* Begin Listed records *
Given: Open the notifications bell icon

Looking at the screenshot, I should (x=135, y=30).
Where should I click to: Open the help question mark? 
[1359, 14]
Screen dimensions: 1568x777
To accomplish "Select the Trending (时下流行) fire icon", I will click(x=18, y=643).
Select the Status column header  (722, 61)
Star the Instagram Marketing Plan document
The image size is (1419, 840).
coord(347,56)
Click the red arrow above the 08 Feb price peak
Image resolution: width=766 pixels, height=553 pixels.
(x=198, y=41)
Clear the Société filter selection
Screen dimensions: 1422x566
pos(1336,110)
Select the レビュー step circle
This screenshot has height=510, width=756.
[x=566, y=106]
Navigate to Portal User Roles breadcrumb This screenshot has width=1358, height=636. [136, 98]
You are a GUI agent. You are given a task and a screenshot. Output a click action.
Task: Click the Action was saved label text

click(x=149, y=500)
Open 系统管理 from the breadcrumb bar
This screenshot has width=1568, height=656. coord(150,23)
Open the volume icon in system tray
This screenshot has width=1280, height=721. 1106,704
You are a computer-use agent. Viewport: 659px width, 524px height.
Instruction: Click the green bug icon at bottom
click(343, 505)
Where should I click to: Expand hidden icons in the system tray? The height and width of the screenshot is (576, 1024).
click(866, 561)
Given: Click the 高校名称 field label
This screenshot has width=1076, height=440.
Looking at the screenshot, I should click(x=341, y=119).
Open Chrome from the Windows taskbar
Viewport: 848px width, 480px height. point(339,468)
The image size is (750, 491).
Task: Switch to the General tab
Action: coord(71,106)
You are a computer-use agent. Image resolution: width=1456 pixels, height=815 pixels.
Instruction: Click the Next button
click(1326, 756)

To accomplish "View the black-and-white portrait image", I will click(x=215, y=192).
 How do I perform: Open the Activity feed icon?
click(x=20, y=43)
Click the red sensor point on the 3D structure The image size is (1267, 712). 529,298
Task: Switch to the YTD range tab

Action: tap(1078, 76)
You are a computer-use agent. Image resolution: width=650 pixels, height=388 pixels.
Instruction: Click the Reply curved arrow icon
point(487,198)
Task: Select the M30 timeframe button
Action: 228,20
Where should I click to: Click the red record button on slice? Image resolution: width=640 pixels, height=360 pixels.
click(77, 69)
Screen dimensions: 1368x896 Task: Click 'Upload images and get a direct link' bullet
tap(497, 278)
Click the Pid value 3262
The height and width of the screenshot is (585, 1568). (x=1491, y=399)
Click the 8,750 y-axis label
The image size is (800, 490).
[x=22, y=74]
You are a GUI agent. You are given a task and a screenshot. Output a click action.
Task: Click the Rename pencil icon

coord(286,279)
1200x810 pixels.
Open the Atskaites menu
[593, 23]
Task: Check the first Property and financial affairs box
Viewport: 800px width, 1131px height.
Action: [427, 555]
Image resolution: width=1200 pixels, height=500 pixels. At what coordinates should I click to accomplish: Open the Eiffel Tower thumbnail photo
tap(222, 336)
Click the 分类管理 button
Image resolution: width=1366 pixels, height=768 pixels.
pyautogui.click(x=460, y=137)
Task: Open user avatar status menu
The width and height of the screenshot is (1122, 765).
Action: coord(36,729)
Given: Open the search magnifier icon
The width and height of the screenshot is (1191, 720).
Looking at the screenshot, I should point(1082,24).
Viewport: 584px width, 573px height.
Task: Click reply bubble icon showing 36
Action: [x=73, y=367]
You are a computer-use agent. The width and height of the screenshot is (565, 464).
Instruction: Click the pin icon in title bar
* End Listed records *
#### Exercise prompt:
Which lines of the records above run from the line with "will click(x=215, y=192)." up to and including the line with "Action: tap(1078, 76)"? Quote them verbatim.

#### The result:
To accomplish "View the black-and-white portrait image", I will click(x=215, y=192).
 How do I perform: Open the Activity feed icon?
click(x=20, y=43)
Click the red sensor point on the 3D structure The image size is (1267, 712). 529,298
Task: Switch to the YTD range tab

Action: tap(1078, 76)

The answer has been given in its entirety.